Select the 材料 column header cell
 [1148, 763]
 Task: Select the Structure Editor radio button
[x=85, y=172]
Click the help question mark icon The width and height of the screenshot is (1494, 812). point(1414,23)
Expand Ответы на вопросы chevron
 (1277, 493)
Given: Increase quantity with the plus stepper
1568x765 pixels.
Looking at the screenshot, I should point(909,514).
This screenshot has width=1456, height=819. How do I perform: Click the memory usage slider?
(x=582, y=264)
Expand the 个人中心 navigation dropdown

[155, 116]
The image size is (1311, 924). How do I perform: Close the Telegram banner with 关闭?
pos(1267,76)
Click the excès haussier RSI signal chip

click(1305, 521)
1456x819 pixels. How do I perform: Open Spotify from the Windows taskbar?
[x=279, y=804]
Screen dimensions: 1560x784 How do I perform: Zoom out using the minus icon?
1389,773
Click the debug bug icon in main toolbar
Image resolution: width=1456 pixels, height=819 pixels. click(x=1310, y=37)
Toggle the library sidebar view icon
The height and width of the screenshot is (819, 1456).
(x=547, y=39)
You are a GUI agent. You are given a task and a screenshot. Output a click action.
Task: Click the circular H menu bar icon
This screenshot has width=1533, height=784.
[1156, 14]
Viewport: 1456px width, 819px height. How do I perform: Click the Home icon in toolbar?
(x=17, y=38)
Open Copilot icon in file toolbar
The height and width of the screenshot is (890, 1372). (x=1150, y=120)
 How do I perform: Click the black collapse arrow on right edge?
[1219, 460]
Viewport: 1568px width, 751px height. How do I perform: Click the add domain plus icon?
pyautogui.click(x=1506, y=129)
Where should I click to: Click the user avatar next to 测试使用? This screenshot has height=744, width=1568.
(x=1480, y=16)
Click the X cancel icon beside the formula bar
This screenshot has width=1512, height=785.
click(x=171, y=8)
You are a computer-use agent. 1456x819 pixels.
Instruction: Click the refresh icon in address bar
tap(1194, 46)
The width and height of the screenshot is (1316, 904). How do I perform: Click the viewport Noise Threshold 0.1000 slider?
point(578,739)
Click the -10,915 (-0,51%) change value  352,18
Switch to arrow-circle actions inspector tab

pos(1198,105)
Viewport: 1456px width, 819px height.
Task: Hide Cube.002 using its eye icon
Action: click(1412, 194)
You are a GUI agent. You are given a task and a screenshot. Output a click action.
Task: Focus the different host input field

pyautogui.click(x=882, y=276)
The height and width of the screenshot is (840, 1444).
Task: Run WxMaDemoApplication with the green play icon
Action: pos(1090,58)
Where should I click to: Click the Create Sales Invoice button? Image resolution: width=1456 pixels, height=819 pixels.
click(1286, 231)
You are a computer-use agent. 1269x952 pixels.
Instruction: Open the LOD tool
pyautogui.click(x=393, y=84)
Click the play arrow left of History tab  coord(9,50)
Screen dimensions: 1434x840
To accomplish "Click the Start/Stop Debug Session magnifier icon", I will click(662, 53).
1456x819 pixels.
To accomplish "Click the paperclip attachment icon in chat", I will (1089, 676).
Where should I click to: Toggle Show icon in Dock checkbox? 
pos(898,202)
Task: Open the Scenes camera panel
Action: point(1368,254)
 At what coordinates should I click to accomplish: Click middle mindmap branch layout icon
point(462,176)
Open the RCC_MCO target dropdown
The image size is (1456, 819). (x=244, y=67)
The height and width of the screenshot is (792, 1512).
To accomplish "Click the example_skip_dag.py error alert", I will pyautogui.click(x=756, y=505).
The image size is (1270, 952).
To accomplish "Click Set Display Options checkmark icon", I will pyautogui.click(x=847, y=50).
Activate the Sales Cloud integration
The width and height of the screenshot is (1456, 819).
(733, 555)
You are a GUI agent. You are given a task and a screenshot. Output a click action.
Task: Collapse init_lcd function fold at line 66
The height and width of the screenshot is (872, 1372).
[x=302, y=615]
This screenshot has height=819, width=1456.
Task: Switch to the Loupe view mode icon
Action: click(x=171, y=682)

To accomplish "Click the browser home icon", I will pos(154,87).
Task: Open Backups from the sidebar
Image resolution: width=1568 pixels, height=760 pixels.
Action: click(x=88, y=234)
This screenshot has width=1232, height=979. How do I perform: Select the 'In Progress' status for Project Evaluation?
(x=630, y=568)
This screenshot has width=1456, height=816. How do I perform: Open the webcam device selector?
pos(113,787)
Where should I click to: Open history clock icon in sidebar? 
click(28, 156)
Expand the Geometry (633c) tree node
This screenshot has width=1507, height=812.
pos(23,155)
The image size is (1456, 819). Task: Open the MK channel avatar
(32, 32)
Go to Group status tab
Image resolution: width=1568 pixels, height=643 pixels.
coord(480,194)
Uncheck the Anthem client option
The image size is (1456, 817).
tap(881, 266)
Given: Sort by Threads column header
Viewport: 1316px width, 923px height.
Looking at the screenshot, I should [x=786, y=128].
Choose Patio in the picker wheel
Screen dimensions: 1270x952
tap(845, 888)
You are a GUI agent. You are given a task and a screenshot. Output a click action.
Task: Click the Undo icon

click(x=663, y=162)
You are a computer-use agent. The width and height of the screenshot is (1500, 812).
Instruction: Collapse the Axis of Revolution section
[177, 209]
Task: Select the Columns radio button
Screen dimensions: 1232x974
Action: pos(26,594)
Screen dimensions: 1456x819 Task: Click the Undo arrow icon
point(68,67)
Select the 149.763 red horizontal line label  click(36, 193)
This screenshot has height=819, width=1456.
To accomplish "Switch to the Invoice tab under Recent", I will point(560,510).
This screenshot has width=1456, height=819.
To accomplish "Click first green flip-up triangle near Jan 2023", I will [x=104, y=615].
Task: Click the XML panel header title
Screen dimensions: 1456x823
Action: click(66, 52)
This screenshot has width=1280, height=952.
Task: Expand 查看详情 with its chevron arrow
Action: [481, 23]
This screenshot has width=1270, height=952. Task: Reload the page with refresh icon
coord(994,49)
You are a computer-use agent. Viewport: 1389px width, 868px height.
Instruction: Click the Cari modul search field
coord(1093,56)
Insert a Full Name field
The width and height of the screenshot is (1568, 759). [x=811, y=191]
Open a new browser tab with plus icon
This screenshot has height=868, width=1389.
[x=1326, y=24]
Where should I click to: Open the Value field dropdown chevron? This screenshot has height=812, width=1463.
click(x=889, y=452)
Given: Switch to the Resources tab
______
• [To do]:
Among the records above, repeat exactly the line with "Instruction: Click the refresh", the line with "Click the -10,915", and every line in between, and only those.

• [Result below]:
Instruction: Click the refresh icon in address bar
tap(1194, 46)
The width and height of the screenshot is (1316, 904). How do I perform: Click the viewport Noise Threshold 0.1000 slider?
point(578,739)
Click the -10,915 (-0,51%) change value  352,18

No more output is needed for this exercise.